Post by Sapphire Capital on Jun 9, 2009 8:27:32 GMT 4
Oman plans massive cut to oil exports
Jun 08, 2009 at 13:25
Source: Saleh al-Shaibany
Oman plans to drastically reduce its reliance on oil exports and double its income from industrial activities in the coming decade as the Gulf Arab region strives to diversify away from crude export revenues.
The non-OPEC oil exporter aims to reduce the contribution of the oil sector to its gross domestic product (GDP) to 9 percent by 2020 from 41.5 percent in 2007, according to an official planning document from the Ministry of National Economy.
"The economy would no longer be oil-reliant in 2020. It is envisaged to be a diversified economy with higher levels of savings and investment," the document said.
Like its neighbours in the world's top oil-exporting region, Oman accumulated large surpluses as oil prices rallied in the six years to mid-2008 and the sultanate has undertaken swift fiscal expansion since 2002 to diversify its economy.
Output from the country's ageing oilfields has been sliding in recent years. It pumps around 760,000 barrels per day and says it is targeting output of 800,000 bpd in 2009.
The industrial sector's contribution to GDP would rise to 29 percent in 2020 from 14.3 percent in 2007, while the service sector - including wholesale and retail trade - would climb to 46.9 percent from 40.5 percent.
Agriculture and fishing would increase to 5.1 percent from 1.3 percent, according to the document.
"The sources of national income will be diversified, with the non-oil sector assuming the primary role," the ministry said, adding the gas sector's contribution would rise to 10 percent from 3.8 percent.
"I don't think those figures are achievable under the present financial set-up," said Nabil Sultan, financial analyst and director at Jawad Sultan Enterprises.

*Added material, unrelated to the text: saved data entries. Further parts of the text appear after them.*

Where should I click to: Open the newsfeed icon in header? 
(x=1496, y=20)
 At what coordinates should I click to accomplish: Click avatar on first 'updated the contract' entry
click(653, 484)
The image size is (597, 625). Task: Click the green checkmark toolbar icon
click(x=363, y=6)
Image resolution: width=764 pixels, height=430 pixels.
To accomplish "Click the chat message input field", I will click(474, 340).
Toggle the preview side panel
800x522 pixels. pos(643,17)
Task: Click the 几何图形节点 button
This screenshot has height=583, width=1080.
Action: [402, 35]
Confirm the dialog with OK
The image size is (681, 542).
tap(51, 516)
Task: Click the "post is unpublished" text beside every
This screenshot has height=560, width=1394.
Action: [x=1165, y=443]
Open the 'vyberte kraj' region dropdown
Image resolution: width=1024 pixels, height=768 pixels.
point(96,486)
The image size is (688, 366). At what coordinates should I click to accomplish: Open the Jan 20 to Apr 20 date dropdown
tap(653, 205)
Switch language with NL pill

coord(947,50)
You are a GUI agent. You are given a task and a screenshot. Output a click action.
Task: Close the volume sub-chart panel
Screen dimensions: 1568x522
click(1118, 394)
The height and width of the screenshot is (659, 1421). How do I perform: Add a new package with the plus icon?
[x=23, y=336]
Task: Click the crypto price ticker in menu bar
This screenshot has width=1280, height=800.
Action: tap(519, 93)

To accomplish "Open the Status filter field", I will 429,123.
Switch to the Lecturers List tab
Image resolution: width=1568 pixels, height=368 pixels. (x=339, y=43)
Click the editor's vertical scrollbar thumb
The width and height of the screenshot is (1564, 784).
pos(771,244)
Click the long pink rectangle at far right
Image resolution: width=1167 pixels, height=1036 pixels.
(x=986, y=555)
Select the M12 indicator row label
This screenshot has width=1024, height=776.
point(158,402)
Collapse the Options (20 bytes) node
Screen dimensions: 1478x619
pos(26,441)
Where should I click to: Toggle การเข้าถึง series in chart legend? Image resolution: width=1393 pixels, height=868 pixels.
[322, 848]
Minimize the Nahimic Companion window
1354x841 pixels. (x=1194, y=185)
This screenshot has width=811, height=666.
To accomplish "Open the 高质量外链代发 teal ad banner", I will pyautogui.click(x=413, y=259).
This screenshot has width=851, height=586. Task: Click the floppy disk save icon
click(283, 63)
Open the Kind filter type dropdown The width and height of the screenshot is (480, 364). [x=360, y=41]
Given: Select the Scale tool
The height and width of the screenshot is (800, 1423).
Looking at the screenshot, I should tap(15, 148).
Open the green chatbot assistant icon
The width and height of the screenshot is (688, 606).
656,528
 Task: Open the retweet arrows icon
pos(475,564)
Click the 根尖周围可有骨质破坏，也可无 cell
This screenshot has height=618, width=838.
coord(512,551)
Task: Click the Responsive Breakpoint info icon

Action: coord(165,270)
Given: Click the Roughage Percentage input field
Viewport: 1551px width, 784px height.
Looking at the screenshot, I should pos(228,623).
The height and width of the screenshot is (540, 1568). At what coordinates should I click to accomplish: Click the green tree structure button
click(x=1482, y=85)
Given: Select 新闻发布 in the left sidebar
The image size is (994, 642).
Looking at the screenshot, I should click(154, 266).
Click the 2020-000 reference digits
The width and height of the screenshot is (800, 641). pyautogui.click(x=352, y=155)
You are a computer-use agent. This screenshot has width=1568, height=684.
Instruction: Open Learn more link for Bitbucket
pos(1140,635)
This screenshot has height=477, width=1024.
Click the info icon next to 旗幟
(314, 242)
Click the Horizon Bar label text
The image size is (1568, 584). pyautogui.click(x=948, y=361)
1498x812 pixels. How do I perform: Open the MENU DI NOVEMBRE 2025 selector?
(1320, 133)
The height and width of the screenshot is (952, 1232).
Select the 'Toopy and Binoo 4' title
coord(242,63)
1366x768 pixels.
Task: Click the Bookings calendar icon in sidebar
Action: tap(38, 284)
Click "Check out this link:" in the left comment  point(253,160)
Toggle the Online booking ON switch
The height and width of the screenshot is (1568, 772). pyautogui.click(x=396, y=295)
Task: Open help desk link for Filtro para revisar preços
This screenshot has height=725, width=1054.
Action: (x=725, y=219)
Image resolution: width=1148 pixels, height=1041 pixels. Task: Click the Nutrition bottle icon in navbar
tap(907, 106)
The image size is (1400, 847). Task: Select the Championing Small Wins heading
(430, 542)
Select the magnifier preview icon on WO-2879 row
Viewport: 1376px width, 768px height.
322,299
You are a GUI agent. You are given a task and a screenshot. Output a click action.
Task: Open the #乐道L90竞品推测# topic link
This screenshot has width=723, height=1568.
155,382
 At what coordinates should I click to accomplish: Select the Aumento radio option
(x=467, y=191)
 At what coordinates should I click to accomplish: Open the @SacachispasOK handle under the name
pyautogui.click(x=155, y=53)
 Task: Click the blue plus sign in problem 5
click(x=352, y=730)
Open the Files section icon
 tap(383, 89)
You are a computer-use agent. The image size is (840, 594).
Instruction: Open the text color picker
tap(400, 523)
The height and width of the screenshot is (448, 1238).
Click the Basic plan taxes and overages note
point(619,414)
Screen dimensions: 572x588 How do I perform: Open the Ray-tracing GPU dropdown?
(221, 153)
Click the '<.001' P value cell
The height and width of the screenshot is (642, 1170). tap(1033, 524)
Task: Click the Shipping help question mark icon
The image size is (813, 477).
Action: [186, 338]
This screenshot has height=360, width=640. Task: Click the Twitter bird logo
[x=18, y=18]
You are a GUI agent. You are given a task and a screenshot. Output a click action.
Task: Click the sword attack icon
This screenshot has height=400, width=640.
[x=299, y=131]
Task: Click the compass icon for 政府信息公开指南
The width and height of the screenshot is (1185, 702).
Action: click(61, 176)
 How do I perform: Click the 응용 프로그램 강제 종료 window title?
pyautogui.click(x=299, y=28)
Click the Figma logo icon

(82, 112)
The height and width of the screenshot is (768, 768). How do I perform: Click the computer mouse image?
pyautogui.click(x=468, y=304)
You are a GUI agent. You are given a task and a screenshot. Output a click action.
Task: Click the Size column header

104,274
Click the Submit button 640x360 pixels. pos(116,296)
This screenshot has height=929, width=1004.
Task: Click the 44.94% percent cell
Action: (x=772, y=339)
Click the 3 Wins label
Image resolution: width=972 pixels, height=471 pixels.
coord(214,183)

"They will need to introduce taxes such as personal income tax, value-added-tax, and road tolls. It also depends on the price of oil to stay on the high side for the next 11 years."
Omanis pay only a corporate tax, for which the sultanate relaxed the rules only last week in a bid to attract foreign investments and boost non-oil revenue.
Oman's GDP in 2008 amounted to 23.05 billion rials ($59.87 billion), up from 16.01 billion rials in 2007. The non-oil sector contributed only 15.2 percent to total growth.
Oman posted a 56 percent drop in net oil revenues in the first three months of 2009 as oil prices weakened, forcing the government to turn a deficit to sustain 10-percent growth in spending.
The price of U.S. crude oil <CLc1> collapsed to the mid-$30 a barrel level earlier this year from peaks of just over $147 a barrel last July. It currently trades at around $67 dollars.